Let’s start with the basics:

Discriminate
1- Recognise a distinction; differentiate.
2- Make an unjust or prejudicial distinction in the treatment of different categories of people, especially on the grounds of race, sex, or age.

The first definition for discriminate is a fundamental concept in data science and machine learning — you want to find what is different in your dataset instances, in order to extrapolate to new elements (e.g. classification) or to help you understand your population (e.g. clustering).

The second one is a flawed, misguided or ill-intended execution of the previous.

It is an innate human capability to discriminate. Most people can distinguish that red is different from blue, rough is different from smooth, a bright place is different from a dark place — This is the application of first definition of discriminate we mentioned above.

Labelling the things we know how to discriminate, and their associated meanings is, on the other hand, a much deeper and complicated problem.

**Written task 1:** Rewrite the rows from the start of the rows down to the line containing "will (x=1873, y=294).", swapping "Instruction" for "Command" and leaving everything else as it is.
The rows have no connection to the excerpt on discrimination above them.

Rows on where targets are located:

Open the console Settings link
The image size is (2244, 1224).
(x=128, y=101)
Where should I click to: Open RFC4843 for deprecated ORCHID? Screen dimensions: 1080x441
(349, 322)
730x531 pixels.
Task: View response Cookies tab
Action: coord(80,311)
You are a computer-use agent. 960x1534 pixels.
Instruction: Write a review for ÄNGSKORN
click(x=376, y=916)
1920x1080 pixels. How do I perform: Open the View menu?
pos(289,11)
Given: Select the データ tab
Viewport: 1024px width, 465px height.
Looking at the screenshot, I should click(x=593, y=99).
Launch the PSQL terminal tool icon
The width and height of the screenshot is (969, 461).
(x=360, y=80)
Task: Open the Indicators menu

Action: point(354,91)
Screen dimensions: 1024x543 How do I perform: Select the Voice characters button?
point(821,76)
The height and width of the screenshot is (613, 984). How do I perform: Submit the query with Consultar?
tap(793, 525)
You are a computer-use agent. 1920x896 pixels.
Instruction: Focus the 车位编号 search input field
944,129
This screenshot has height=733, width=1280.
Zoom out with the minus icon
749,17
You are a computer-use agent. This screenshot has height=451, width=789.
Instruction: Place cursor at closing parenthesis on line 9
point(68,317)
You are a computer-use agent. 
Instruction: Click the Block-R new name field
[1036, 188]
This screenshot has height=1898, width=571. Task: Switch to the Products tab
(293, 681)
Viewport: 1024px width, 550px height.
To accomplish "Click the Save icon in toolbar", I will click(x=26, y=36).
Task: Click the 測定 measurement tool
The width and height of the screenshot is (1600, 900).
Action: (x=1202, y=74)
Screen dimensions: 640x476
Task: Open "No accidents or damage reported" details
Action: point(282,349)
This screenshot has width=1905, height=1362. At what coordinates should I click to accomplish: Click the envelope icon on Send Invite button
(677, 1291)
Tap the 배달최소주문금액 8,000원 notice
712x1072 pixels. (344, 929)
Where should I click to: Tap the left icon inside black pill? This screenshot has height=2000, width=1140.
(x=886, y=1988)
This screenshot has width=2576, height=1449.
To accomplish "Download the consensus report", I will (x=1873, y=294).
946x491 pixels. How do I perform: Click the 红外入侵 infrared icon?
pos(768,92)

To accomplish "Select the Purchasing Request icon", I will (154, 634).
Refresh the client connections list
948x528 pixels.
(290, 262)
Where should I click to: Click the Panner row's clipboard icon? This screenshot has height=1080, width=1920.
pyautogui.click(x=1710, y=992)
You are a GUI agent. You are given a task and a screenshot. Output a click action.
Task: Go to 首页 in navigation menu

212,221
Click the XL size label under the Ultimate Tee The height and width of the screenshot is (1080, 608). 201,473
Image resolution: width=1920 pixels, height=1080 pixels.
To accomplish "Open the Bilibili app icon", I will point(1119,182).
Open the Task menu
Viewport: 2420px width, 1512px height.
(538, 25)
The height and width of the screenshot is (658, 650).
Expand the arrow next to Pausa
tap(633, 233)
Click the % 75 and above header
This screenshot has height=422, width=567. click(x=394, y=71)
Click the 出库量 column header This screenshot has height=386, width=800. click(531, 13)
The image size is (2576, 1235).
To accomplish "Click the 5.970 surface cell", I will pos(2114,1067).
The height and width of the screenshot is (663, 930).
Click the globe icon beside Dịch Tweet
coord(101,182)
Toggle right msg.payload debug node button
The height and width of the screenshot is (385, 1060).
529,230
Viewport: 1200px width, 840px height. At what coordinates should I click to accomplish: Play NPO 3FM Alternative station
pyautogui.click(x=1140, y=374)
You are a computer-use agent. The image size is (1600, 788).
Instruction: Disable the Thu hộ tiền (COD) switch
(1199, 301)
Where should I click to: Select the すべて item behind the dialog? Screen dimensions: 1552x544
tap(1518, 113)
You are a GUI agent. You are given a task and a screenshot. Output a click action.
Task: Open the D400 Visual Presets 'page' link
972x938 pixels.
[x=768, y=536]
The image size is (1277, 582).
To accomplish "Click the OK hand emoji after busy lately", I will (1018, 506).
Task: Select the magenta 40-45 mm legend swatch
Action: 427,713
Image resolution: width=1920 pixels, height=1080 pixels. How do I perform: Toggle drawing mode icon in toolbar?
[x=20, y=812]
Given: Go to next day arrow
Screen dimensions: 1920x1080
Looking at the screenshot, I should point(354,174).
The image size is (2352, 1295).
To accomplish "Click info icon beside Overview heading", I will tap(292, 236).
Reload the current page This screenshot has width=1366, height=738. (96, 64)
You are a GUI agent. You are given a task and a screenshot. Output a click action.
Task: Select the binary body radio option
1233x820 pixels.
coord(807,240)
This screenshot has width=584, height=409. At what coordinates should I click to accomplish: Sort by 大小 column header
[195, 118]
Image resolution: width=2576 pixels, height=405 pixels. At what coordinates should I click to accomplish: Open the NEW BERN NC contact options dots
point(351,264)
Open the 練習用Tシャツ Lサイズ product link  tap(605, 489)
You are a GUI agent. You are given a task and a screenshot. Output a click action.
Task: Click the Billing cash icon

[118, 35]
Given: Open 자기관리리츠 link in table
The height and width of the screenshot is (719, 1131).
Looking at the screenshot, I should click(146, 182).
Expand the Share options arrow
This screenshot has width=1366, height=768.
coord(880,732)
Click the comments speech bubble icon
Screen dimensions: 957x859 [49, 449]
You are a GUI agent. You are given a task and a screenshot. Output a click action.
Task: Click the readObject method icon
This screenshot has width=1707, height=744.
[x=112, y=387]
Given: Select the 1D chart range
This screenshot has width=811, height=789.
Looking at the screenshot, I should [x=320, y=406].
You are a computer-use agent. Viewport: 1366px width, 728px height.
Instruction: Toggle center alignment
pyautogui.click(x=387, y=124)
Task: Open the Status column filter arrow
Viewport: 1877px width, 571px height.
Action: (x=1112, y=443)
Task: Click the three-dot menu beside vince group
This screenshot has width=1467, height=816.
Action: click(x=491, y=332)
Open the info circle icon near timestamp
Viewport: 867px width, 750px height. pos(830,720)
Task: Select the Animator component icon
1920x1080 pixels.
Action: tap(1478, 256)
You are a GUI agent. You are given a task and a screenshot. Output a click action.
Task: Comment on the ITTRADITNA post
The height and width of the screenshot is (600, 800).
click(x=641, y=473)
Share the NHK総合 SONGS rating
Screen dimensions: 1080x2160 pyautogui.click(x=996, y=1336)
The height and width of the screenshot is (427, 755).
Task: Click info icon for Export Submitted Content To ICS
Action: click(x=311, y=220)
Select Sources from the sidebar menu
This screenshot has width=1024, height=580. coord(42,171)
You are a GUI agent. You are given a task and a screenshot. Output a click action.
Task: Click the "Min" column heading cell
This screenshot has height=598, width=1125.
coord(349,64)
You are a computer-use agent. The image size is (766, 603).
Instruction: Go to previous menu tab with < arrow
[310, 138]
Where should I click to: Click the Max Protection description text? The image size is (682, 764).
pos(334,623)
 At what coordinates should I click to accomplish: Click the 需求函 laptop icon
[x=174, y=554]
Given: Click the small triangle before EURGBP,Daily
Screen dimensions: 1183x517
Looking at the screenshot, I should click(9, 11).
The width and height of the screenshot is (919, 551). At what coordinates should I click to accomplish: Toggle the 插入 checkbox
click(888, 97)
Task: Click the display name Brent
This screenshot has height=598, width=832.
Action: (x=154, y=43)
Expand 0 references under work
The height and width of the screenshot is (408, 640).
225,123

**Written task 2:** List the grounds that the second definition in the excerpt on discrimination names for unjust distinctions.

**Written answer 1:**
Open the console Settings link
The image size is (2244, 1224).
(x=128, y=101)
Where should I click to: Open RFC4843 for deprecated ORCHID? Screen dimensions: 1080x441
(349, 322)
730x531 pixels.
Task: View response Cookies tab
Action: coord(80,311)
You are a computer-use agent. 960x1534 pixels.
Command: Write a review for ÄNGSKORN
click(x=376, y=916)
1920x1080 pixels. How do I perform: Open the View menu?
pos(289,11)
Given: Select the データ tab
Viewport: 1024px width, 465px height.
Looking at the screenshot, I should click(x=593, y=99).
Launch the PSQL terminal tool icon
The width and height of the screenshot is (969, 461).
(x=360, y=80)
Task: Open the Indicators menu

Action: point(354,91)
Screen dimensions: 1024x543 How do I perform: Select the Voice characters button?
point(821,76)
The height and width of the screenshot is (613, 984). How do I perform: Submit the query with Consultar?
tap(793, 525)
You are a computer-use agent. 1920x896 pixels.
Command: Focus the 车位编号 search input field
944,129
This screenshot has height=733, width=1280.
Zoom out with the minus icon
749,17
You are a computer-use agent. This screenshot has height=451, width=789.
Command: Place cursor at closing parenthesis on line 9
point(68,317)
You are a computer-use agent. 
Command: Click the Block-R new name field
[1036, 188]
This screenshot has height=1898, width=571. Task: Switch to the Products tab
(293, 681)
Viewport: 1024px width, 550px height.
To accomplish "Click the Save icon in toolbar", I will click(x=26, y=36).
Task: Click the 測定 measurement tool
The width and height of the screenshot is (1600, 900).
Action: (x=1202, y=74)
Screen dimensions: 640x476
Task: Open "No accidents or damage reported" details
Action: point(282,349)
This screenshot has width=1905, height=1362. At what coordinates should I click to accomplish: Click the envelope icon on Send Invite button
(677, 1291)
Tap the 배달최소주문금액 8,000원 notice
712x1072 pixels. (344, 929)
Where should I click to: Tap the left icon inside black pill? This screenshot has height=2000, width=1140.
(x=886, y=1988)
This screenshot has width=2576, height=1449.
To accomplish "Download the consensus report", I will (x=1873, y=294).

**Written answer 2:** Race, sex, age